Appendix E: Aggregation Pipeline Reference

The Waiter of Gold Lapel · Published Apr 19, 2026 · 6 min

Every supported pipeline stage and accumulator. Chapter 12 is the narrative; this is the lookup. The compiler lowers each stage into a CTE in a single compiled statement, and PostgreSQL 12+ inlines the CTEs by default — the planner sees the whole shape and reorders as cost dictates.

Every pipeline result is canonicalized into a stable hash and cached behind a materialized view (gl_matview_<hash>). The first call builds the view; every call afterwards is an index scan. This is where the warm-cache 84x number comes from — not from PostgreSQL being faster than MongoDB at aggregation in any abstract sense, but from storing the result in a place the planner can index-scan.

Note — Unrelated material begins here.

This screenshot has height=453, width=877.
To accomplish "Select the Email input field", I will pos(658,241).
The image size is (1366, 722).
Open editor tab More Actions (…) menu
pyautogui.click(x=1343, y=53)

`$match` — `WHERE` (or `HAVING`)

Filter documents. Position matters: before $group it lowers to WHERE; after $group it lowers to HAVING.

$match

{"$match": {"status": "shipped", "total": {"$gte": 100}}}

Before $group:

WHERE

SELECT data FROM orders
WHERE data->>'status' = 'shipped'
  AND (data->>'total')::numeric >= 100

After $group:

HAVING

... GROUP BY data->>'region'
HAVING sum((data->>'total')::numeric) >= 100

Filter operators inside $match use the full filter language from Appendix D.

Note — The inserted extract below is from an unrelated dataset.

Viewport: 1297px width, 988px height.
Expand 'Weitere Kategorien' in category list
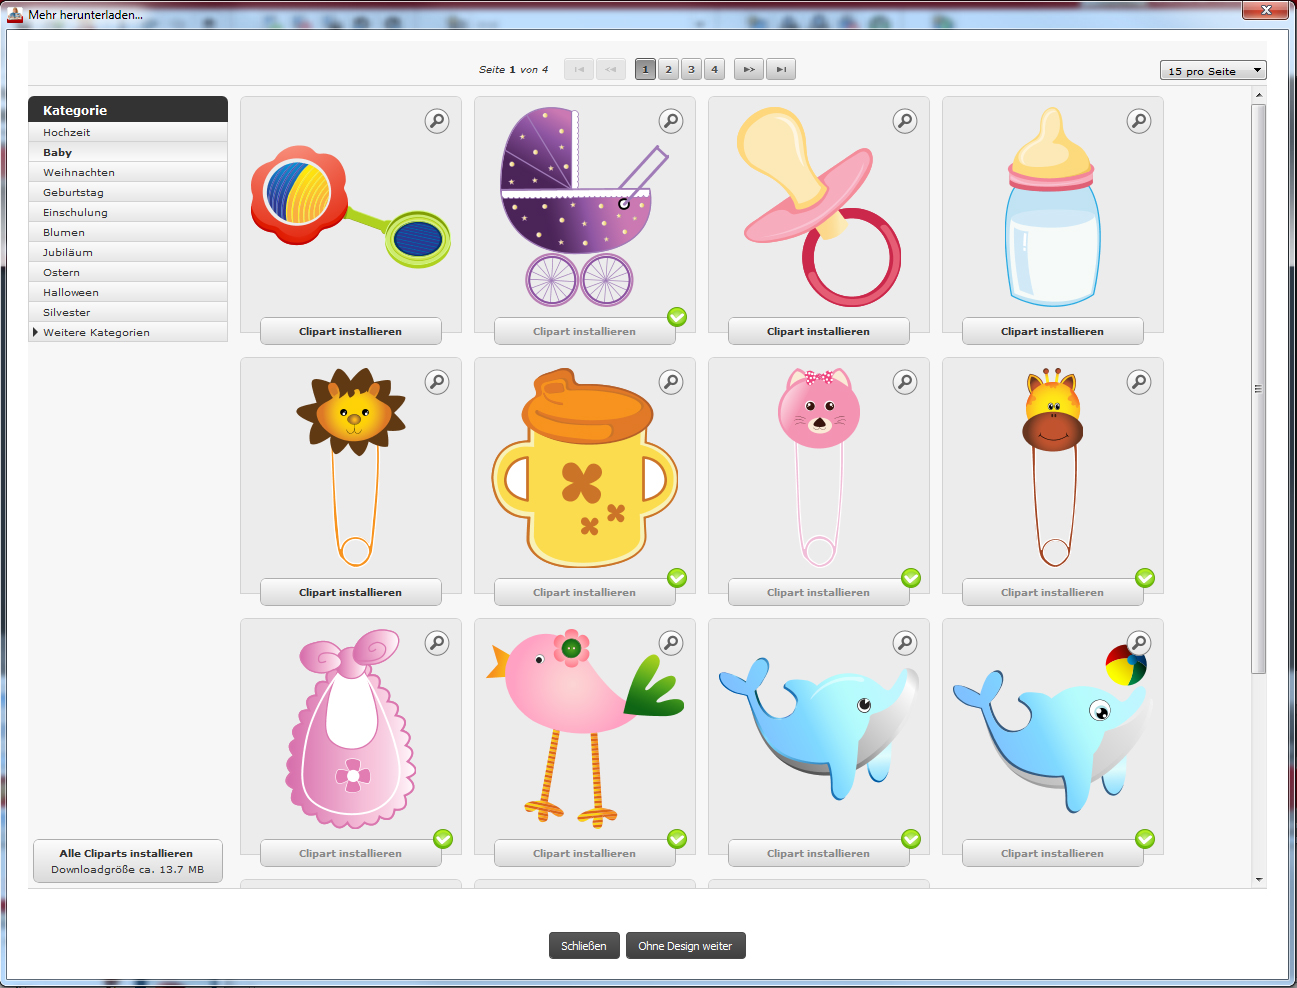pyautogui.click(x=96, y=332)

`$group` — `GROUP BY` with Aggregates

$group

{"$group": {"_id": "$region",
            "revenue": {"$sum": "$total"},
            "avg_order": {"$avg": "$total"}}}

GROUP BY

SELECT data->>'region' AS _id,
       sum((data->>'total')::numeric) AS revenue,
       avg((data->>'total')::numeric) AS avg_order
FROM orders
GROUP BY data->>'region'

Composite group keys. {"_id": {"region": "$region", "channel": "$channel"}} lowers to a multi-expression GROUP BY with jsonb_build_object reassembling the _id shape in the SELECT list. The composite key respects expression indexes on the underlying fields; grouping by a synthesized object would defeat them.

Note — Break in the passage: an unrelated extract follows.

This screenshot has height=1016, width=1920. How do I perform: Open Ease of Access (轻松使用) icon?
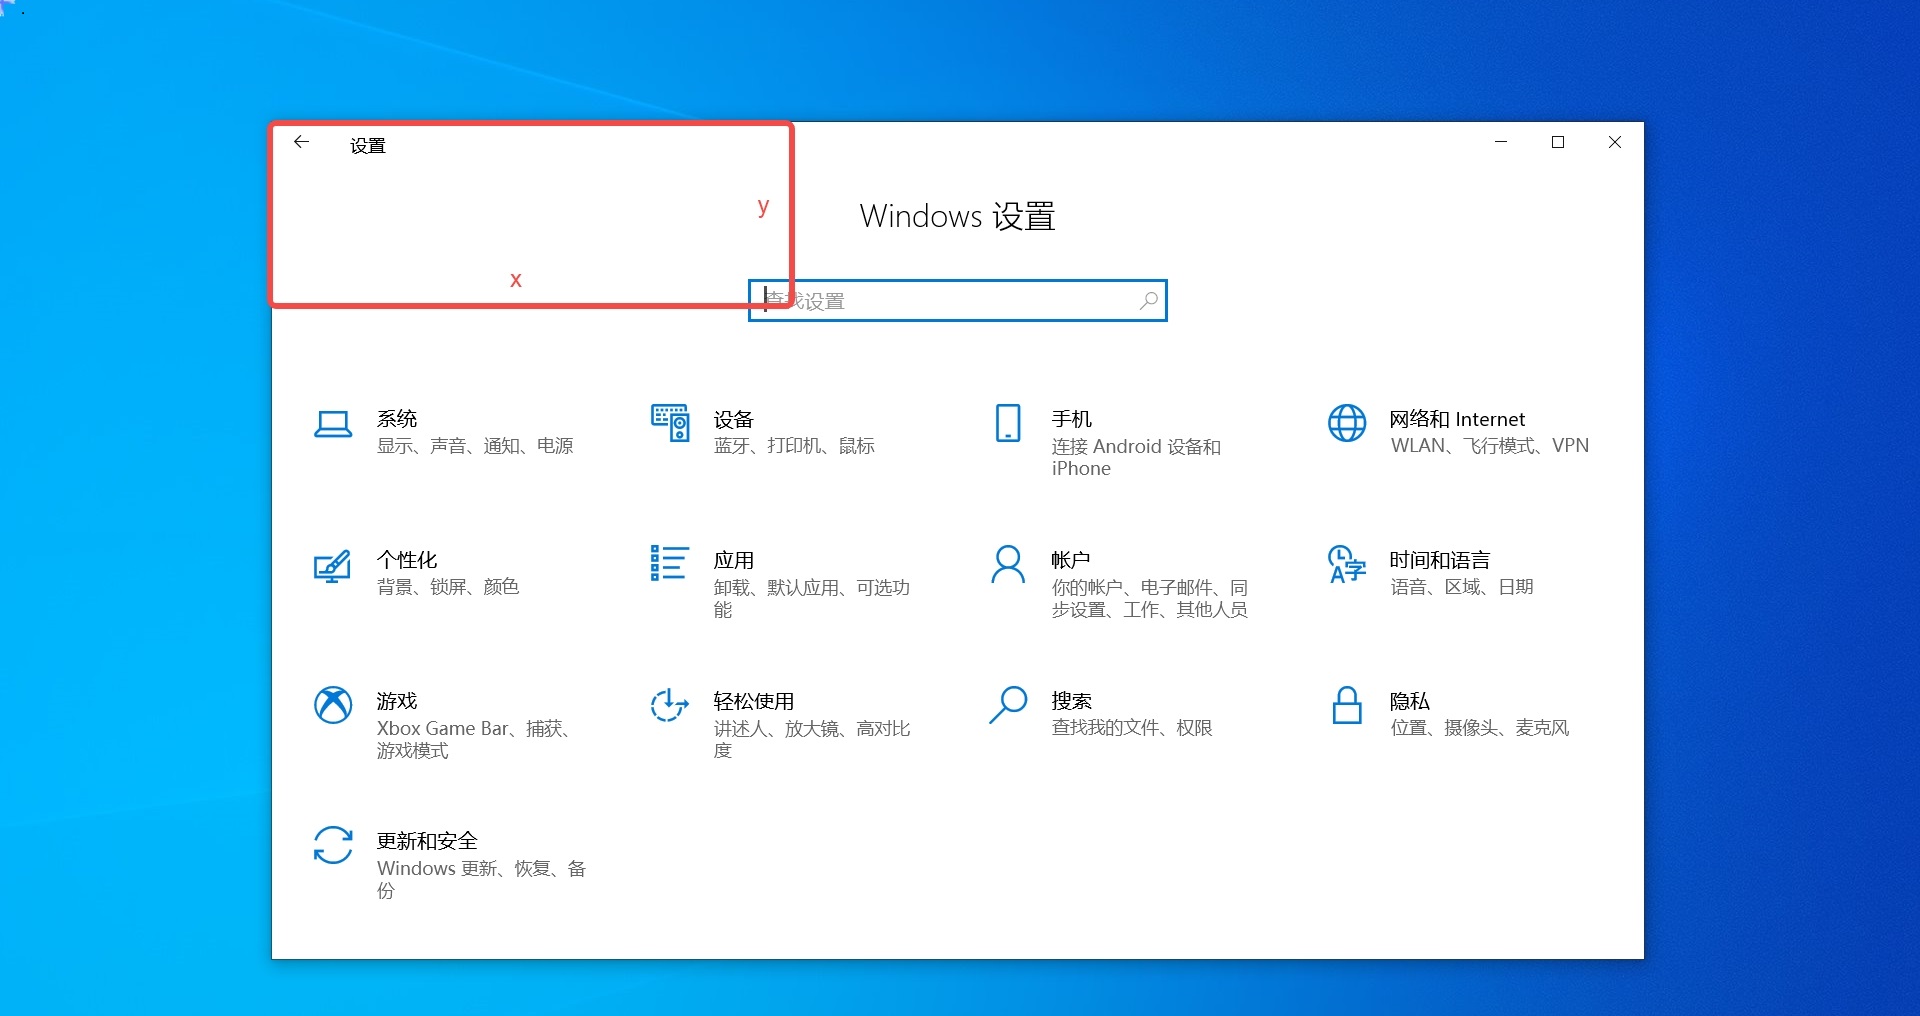click(x=669, y=705)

Dot notation. "$address.city" lowers to data->'address'->>'city'.

`$sort` — `ORDER BY`

$sort

{"$sort": {"revenue": -1, "name": 1}}

ORDER BY

ORDER BY revenue DESC, name ASC

`$limit` — `LIMIT`

$limit

{"$limit": 10}

LIMIT

LIMIT 10

`$skip` — `OFFSET`

$skip

{"$skip": 100}

OFFSET

OFFSET 100

Large OFFSET values scan and discard the skipped rows. For deep pagination (tens of thousands in), use a keyset query — a $match on the last-seen sort key — instead of $skip.

`$project` — `SELECT` with `jsonb_build_object`

Reshape the document. Four modes: include, exclude, rename, compute.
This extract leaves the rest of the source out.